=== Document segment ===
--*--

The Pledge had the effect of allowing Peeping Toms” like the Non-Town Defendants to ferret out nonbelievers and then retaliate against them.
In The United States District Court For The District Of Colorado
Civil Action No. 05-CV-00153
David Habecker and The Freedom From Religion Foundation, Inc.,
Plaintiffs,
v.
Town of Estes Park, Colorado; et al.,
Defendants.
Excerpt of Plaintiffs’ Motion For Summary Judgment
Introductory Statement
The record in this case shows that David Habecker was recalled from public office for one reason only–because he refused to recite the Pledge of Allegiance. The September 28, 2004, meeting of the Estes Park Board of Trustees at which the issue of a recall first came up, the Statement of Grounds in the recall petition, and all the discovery in this case lead to this inescapable conclusion. There was no allegation of incompetence, ineffectiveness, or any reason given for the recall other than Habecker’s declining to say the Pledge.
The record also shows that Habecker declined to recite the Pledge because it contradicts his religious convictions. Habecker does not believe in God and, therefore, could not state an oath that this is a nation under God. “Under God” in the Pledge of Allegiance is an endorsement of religion by government in violation of the Establishment Clause. Subjecting Habecker to recall for refusing to recite the Pledge was a denial of his constitutional right to religious freedom, which the Supreme Court has repeatedly said includes freedom from religion. It also imposed upon Habecker the requirement to subscribe to a loyalty oath to God in derogation of the Constitutional provision which prohibits a religious test for public office.
If the Court does not step in and redress this injustice, it is very likely to be the first of many recalls based on religious grounds. The door will be opened to a purge of public officials who do not believe in a divinity or that this is a nation subservient to a divinity. It will harken back to the days when Negroes were denied the right to hold public office, except that now it will be court-sanctioned segregation on account of religion rather than race. This bigotry must be stopped before it gains a foothold.
Facts
The following facts are set forth in the Scheduling Order entered on May 10, 2005, and are, therefore, not in dispute. On the basis of these facts and the deposition of Plaintiff Habecker, cited below, this case is ripe for summary judgment.
In 1984, Plaintiff was first elected to a four-year term to the office of Town Trustee of the Town of Estes Park. He was re-elected to another four-year term in 1988. In 2000, he was elected to fill the vacancy of a deceased Trustee, and he was elected to another four-year term in 2002. Prior to the recall election, his term would have expired in April 2006.
There are six Town Trustees, plus the Mayor, which form the Board of Trustees. . . .
The Board conducts formal meetings twice a month, and it is the duty of each Trustee to attend meetings. Meetings are open to the public. At the May 11, 2004, meeting, the Mayor announced a new policy of formally opening meetings with the Pledge of Allegiance. Plaintiff stood and pretended to say the Pledge on May 11 and on several subsequent meetings. However, he felt like a hypocrite and, at the September 14, 2004, Board meeting, Plaintiff remained seated and refrained from saying the Pledge.
Lori Jeffrey-Clark is a Town Trustee. At the Board meeting on September 28, 2004, she put enlarged copies of currency [containing the motto “In God We Trust”] before each Trustee’s place on the bench. A group of Webelo Scouts attended that meeting. Ms. Jeffrey-Clark noted her dismay in Habecker’s position concerning not participating in reciting the Pledge of Allegiance.

--*--

=== Stored records ===
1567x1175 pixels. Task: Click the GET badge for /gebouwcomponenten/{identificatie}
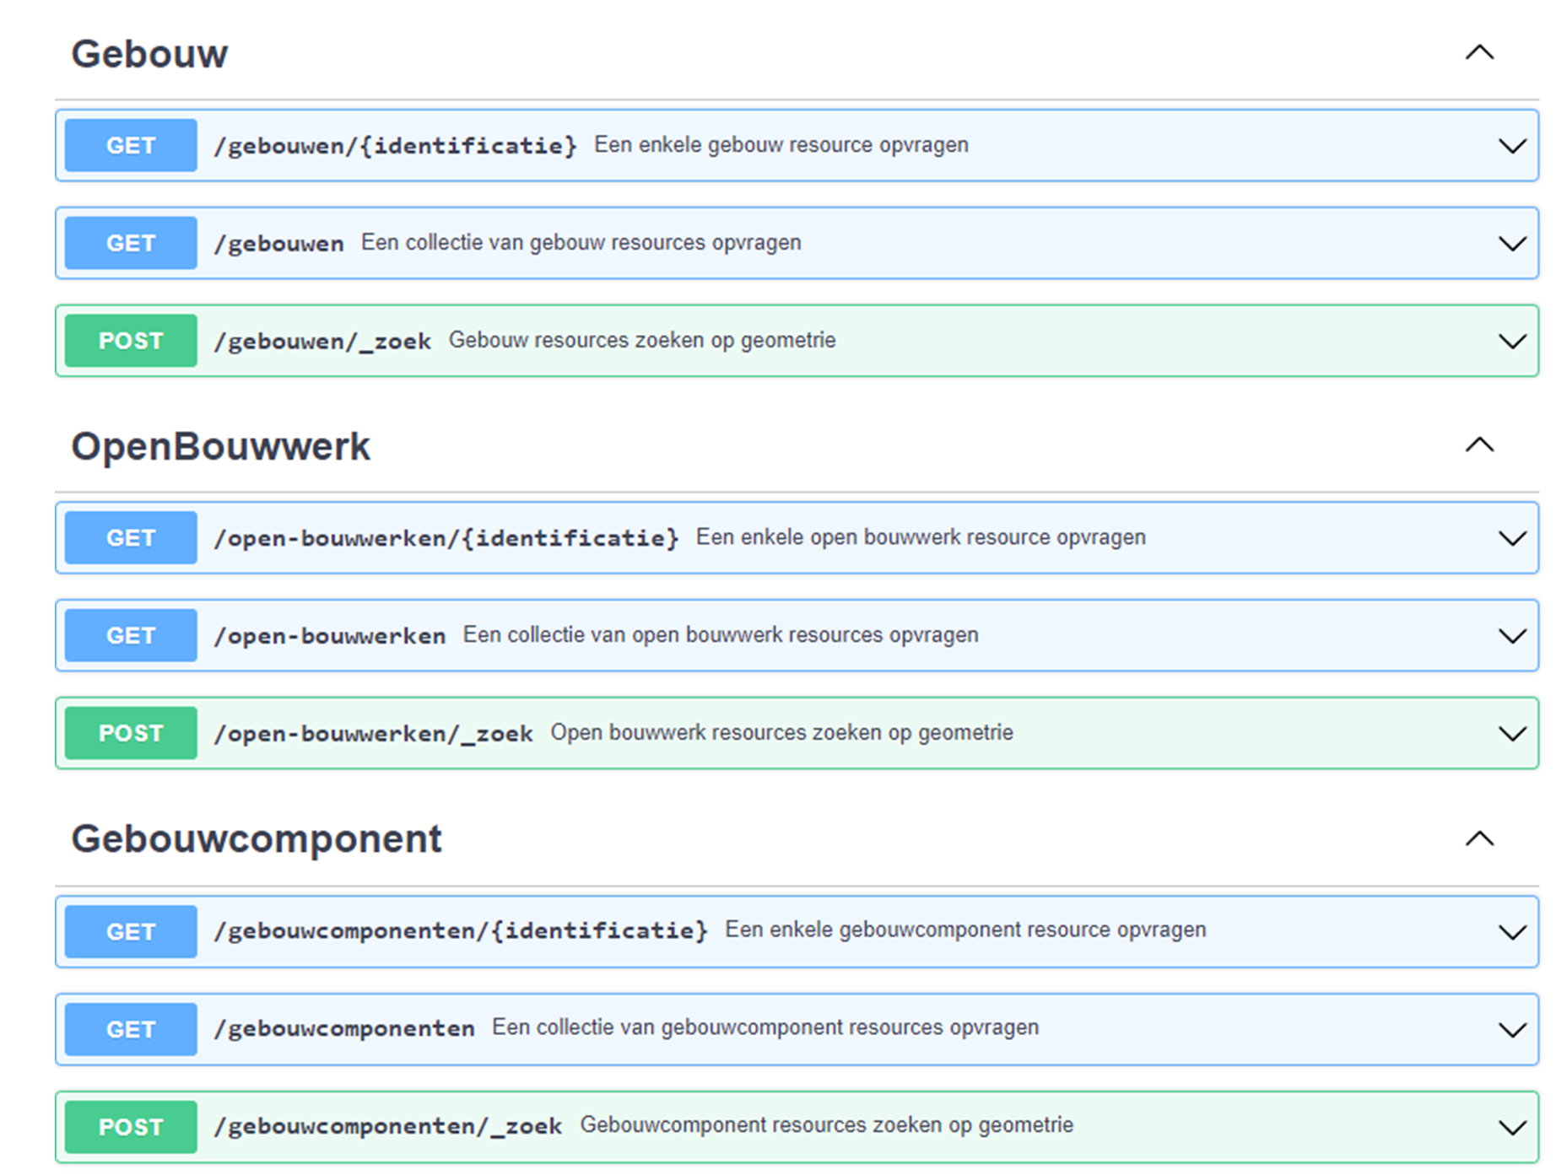click(129, 931)
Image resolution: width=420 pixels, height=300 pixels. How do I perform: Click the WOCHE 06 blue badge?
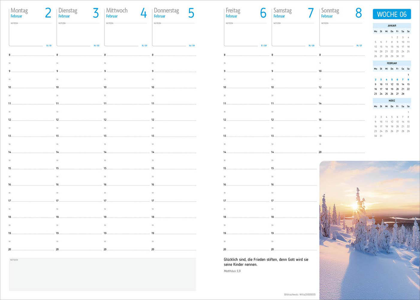coord(392,14)
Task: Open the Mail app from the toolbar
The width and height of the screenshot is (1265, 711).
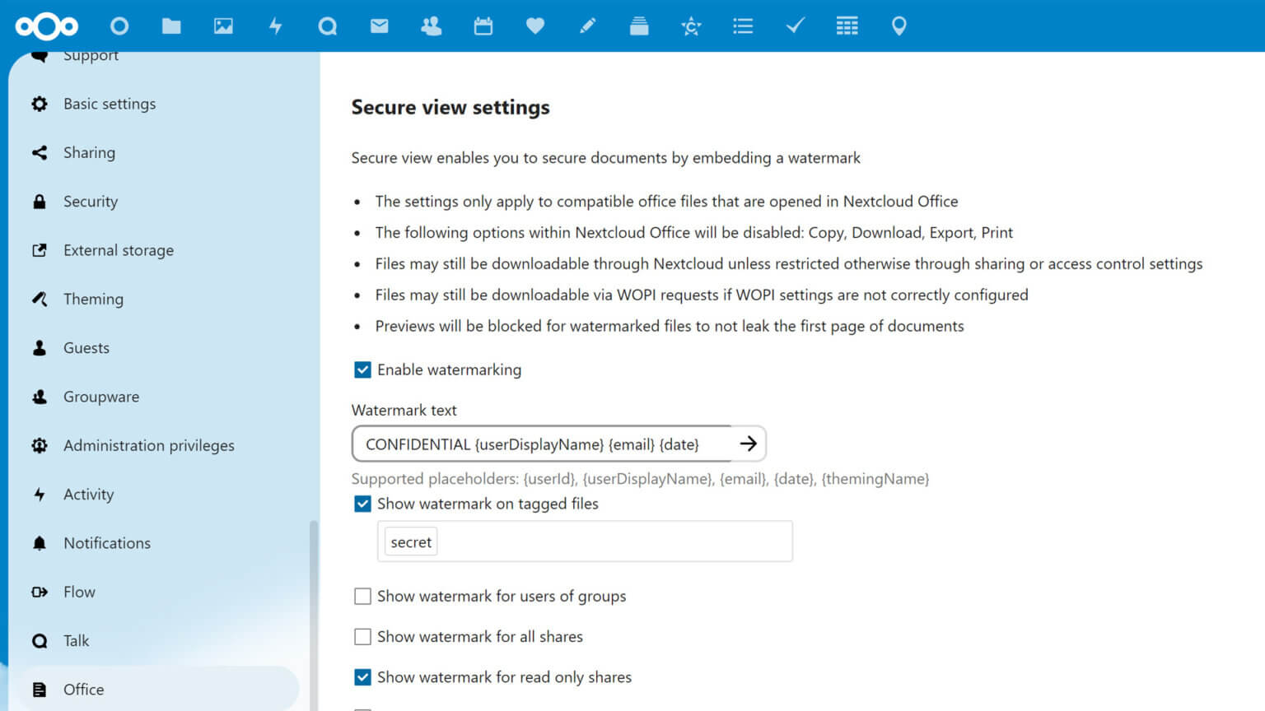Action: 380,26
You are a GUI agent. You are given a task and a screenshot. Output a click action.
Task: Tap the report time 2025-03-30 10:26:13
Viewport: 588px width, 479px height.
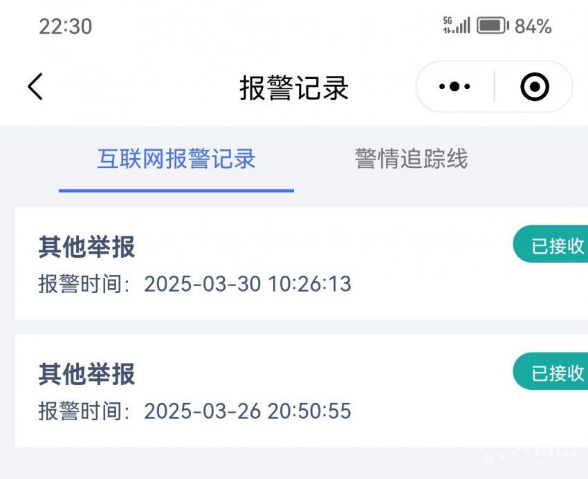[248, 283]
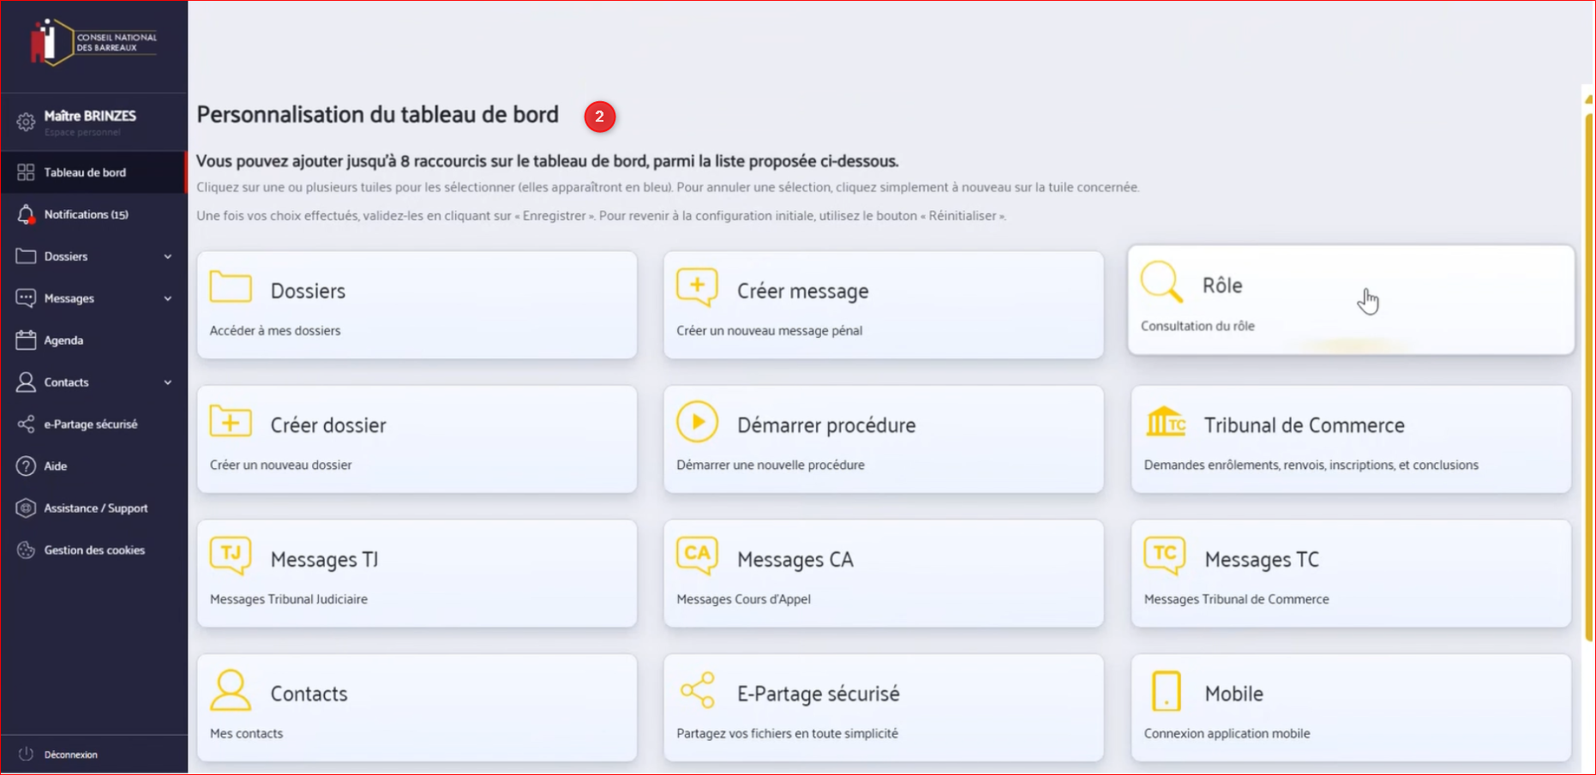Select the Tribunal de Commerce shortcut tile
This screenshot has height=775, width=1596.
point(1350,439)
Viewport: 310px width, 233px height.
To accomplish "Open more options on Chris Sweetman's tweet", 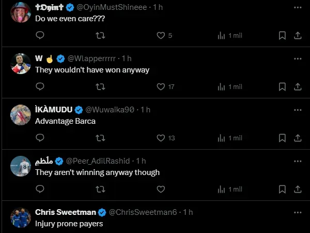I will 298,212.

--*--

=== Work to do ===
1: Translate this sentence from the summary judgment motion excerpt into Spanish: "In 1984, Plaintiff was first elected to a four-year term to the office of Town Trustee of the Town of Estes Park."
2: Extend the summary judgment motion excerpt concerning the Estes Park recall, beginning immediately after its final sentence.

=== Results for the exercise ===
1: En 1984, el demandante fue elegido por primera vez para un mandato de cuatro años en el cargo de síndico municipal de la localidad de Estes Park.

2:
Defendants Shanks, Pritchard, and Clark formed a committee to recall Plaintiff. The statement of grounds in their recall petition stated as follows:
“Electors suffer loss of confidence in Mr. Habecker’s ability to represent citizens’ pride, patriotism, and common decency. Prior to Town Board of Trustees meetings, he purposefully and irreverently chooses to publicly sit, facing away from the flag of the United States, during recital of the Pledge of Allegiance. His defiant behavior occurs because the phrase ‘. . . under God . . .’ offends him. He states he intends to continue until the United States Congress strikes the phrase from the Pledge of Allegiance.
“Habecker failed to reveal this violation of his principles during campaigns for election. We consider this omission a deliberate tactic to assure voter ballots towards his election. We consider this tactic unethical and unacceptable.
“We respect Mr. Habecker’s right to free speech under the Constitution of the United States, but insist on maintenance of responsibility, accountability, leadership, respect for others, and high standards of public conduct. His vital beliefs regarding church/state personal conflicts were not revealed at the critical time of election. We do not regard these actions, omissions or motivations honorable, and demand his removal from his elected position.”
Defendant Town Clerk Vickie O’Connor certified the Recall Petition as sufficient. The Petition was submitted to the Board of Trustees at its December 14, 2004, meeting, and the Board set February 15, 2005, as the date for the recall election.
On February 10, 2005, the Court issued a preliminary injunction which prevented the election from being held on February 15.
On March 2, 2005, the preliminary injunction was dissolved by the Court.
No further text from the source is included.